> _Task item_
There is a line containing "This screenshot has width=1568, height=578." in the entries below. Repeat that line and every line after it exactly, and nothing more.

> _Extracted information_
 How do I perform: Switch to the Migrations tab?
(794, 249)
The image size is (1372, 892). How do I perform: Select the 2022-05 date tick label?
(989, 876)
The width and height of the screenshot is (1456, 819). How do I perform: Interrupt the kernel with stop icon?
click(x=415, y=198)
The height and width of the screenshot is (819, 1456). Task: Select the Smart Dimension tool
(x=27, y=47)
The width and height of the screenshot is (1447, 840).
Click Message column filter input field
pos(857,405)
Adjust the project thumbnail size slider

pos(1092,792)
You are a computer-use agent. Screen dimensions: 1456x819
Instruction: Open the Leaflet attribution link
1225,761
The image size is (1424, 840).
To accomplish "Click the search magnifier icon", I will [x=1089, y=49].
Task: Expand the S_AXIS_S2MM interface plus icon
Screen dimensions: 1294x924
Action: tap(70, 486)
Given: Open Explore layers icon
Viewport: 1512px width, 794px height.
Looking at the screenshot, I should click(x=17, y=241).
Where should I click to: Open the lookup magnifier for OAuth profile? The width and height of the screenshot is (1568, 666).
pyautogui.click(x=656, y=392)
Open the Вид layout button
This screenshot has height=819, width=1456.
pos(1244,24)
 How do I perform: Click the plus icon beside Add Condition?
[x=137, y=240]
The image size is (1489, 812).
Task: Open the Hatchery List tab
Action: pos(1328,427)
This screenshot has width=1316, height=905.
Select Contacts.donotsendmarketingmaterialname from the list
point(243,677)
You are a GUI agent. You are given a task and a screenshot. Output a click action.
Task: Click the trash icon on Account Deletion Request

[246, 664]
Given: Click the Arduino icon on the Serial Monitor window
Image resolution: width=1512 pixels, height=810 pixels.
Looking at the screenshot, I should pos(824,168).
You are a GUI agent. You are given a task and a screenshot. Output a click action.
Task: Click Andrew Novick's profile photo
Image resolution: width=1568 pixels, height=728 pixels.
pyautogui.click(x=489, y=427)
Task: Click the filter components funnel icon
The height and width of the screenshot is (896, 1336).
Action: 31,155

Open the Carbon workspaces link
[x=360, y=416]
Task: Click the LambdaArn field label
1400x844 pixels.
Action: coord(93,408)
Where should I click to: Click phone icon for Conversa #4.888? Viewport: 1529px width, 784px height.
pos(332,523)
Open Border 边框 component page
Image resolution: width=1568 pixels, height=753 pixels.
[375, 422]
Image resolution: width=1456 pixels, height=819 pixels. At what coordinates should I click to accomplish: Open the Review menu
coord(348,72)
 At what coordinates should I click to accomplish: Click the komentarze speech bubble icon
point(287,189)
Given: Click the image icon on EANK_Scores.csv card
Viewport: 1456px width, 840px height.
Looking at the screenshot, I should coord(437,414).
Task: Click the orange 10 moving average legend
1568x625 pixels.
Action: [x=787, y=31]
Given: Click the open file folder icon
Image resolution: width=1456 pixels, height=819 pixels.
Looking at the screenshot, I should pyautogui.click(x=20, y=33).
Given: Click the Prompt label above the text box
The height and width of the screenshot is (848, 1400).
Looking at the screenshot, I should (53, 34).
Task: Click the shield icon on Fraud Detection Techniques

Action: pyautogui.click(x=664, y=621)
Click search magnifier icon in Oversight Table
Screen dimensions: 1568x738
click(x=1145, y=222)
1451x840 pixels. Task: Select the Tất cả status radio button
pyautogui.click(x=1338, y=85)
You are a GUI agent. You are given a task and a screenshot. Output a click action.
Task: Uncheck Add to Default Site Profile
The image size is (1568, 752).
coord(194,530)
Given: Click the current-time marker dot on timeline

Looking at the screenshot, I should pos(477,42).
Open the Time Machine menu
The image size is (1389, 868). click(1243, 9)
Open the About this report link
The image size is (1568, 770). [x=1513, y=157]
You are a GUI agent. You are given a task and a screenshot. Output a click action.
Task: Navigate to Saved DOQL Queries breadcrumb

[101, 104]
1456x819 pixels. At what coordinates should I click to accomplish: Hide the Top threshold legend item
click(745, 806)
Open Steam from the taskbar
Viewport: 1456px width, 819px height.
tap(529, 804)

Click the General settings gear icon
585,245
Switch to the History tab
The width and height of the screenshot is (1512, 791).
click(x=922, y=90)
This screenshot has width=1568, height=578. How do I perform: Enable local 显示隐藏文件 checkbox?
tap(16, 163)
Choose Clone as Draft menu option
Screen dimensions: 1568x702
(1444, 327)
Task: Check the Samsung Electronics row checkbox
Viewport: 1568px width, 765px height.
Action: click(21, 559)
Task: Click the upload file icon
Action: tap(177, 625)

> _Expected answer_
This screenshot has width=1568, height=578. How do I perform: Enable local 显示隐藏文件 checkbox?
tap(16, 163)
Choose Clone as Draft menu option
Screen dimensions: 1568x702
(1444, 327)
Task: Check the Samsung Electronics row checkbox
Viewport: 1568px width, 765px height.
Action: click(21, 559)
Task: Click the upload file icon
Action: tap(177, 625)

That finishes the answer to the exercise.